Matt. 27:51b (NA28) ... καὶ ἡ γῆ ἐσείσθη καὶ αἱ πέτραι ἐσχίσθησαν, 52 καὶ τὰ μνημεῖα ἀνεῴχθησαν καὶ πολλὰ σώματα τῶν κεκοιμημένων ἁγίων ἠγέρθησαν, 53 καὶ ἐξελθόντες ἐκ τῶν μνημείων μετὰ τὴν ἔγερσιν αὐτοῦ εἰσῆλθον εἰς τὴν ἁγίαν πόλιν καὶ ἐνεφανίσθησαν πολλοῖς.
Matt. 27:51b (NRSV) … The earth shook, and the rocks were split. 52 The tombs also were opened, and many bodies of the saints who had fallen asleep were raised. 53 After his resurrection they came out of the tombs and entered the holy city and appeared to many.

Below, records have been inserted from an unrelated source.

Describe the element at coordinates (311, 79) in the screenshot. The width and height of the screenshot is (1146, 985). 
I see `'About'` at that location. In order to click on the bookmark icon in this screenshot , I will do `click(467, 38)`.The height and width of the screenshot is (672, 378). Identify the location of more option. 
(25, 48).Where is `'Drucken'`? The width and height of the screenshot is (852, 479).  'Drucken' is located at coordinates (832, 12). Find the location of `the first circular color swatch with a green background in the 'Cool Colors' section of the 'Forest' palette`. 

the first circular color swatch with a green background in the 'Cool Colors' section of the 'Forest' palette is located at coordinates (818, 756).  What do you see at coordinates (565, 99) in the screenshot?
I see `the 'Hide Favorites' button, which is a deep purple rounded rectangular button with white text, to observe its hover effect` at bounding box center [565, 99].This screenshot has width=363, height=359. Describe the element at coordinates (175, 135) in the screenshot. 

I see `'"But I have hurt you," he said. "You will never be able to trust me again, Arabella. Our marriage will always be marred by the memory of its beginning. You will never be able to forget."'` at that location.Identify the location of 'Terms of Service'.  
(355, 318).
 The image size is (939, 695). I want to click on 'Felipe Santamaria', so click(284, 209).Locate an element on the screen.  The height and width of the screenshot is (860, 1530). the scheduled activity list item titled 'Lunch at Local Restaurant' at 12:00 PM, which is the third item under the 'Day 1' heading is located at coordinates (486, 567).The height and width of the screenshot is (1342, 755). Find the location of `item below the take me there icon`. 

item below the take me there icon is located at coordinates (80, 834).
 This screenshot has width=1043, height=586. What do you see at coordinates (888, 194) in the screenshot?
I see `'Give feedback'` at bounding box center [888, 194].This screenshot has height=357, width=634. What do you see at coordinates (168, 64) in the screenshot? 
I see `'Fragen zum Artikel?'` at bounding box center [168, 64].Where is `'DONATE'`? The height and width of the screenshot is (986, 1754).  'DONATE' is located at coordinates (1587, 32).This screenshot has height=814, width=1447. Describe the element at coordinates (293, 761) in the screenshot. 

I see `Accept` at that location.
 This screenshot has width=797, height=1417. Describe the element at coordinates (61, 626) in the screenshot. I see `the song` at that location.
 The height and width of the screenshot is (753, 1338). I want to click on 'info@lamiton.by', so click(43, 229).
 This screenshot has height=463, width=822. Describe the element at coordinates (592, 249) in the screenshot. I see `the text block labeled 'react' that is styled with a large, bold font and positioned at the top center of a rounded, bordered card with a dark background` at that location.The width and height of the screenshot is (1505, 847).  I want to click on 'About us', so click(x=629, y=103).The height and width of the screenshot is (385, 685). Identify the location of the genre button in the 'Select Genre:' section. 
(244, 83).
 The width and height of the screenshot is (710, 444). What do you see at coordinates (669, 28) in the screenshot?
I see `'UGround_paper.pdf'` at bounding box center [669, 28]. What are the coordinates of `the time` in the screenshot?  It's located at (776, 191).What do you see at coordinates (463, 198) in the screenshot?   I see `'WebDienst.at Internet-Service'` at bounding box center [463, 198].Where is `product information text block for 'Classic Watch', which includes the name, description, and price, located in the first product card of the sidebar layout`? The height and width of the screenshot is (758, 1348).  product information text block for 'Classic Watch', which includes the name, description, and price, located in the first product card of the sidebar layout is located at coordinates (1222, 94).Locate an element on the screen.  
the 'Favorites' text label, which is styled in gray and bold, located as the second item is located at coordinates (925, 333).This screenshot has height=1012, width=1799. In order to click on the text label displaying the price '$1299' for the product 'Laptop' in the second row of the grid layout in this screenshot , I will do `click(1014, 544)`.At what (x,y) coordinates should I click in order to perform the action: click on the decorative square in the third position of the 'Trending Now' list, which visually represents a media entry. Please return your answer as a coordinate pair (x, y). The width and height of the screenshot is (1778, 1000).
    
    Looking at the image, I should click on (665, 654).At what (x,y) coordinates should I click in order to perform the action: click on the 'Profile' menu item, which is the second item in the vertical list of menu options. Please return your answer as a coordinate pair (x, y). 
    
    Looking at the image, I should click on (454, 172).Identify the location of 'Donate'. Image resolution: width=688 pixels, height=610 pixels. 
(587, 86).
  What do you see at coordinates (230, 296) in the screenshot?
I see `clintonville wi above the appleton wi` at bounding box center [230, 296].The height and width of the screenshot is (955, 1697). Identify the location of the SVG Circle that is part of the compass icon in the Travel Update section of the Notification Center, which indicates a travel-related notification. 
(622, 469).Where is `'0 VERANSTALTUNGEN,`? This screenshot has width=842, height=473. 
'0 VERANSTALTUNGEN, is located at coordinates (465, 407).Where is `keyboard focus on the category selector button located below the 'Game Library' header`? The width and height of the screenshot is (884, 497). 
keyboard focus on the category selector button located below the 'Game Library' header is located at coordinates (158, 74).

This question is focused very narrowly on apocalyptic symbolism in reference to the resurrection and appearance to many of the saints in Matt. 27:52-53. From what we know of Apocalypticism in Second Temple Judaism and from what we can infer about authorial intent in Matthew 27:51b-53, from an analysis of the text itself, is there any basis for considering “tombs also were opened …” as an example of apocalyptic symbolism? J. J. Collins [Collins 1997:110-112] considers resurrection a major component within the apocalyptic world view. But this is different from a claim that resurrection functions as a symbolic element within the apocalyptic genre.
The question is about the meaning of the text Matt. 27:52-53 as we have it with special attention on detecting and interpreting symbolism within Eschatological and/or Apocalyptic registers.
What this question is not about:
- it is not about the historicity of the event, not the question: Did it happen?
- it is not about modern historiography applied to the Gospels.
- it is not about Biblical inerrancy.
- it is not about the lack of synoptic parallels.
- it is not about the synoptic problem.
- it is not about source criticism (what was Matthew’s source …).
 John J. Collins. 1997. Apocalypticism in the Dead Sea Scrolls (The Literature of the Dead Sea Scrolls; Routledge).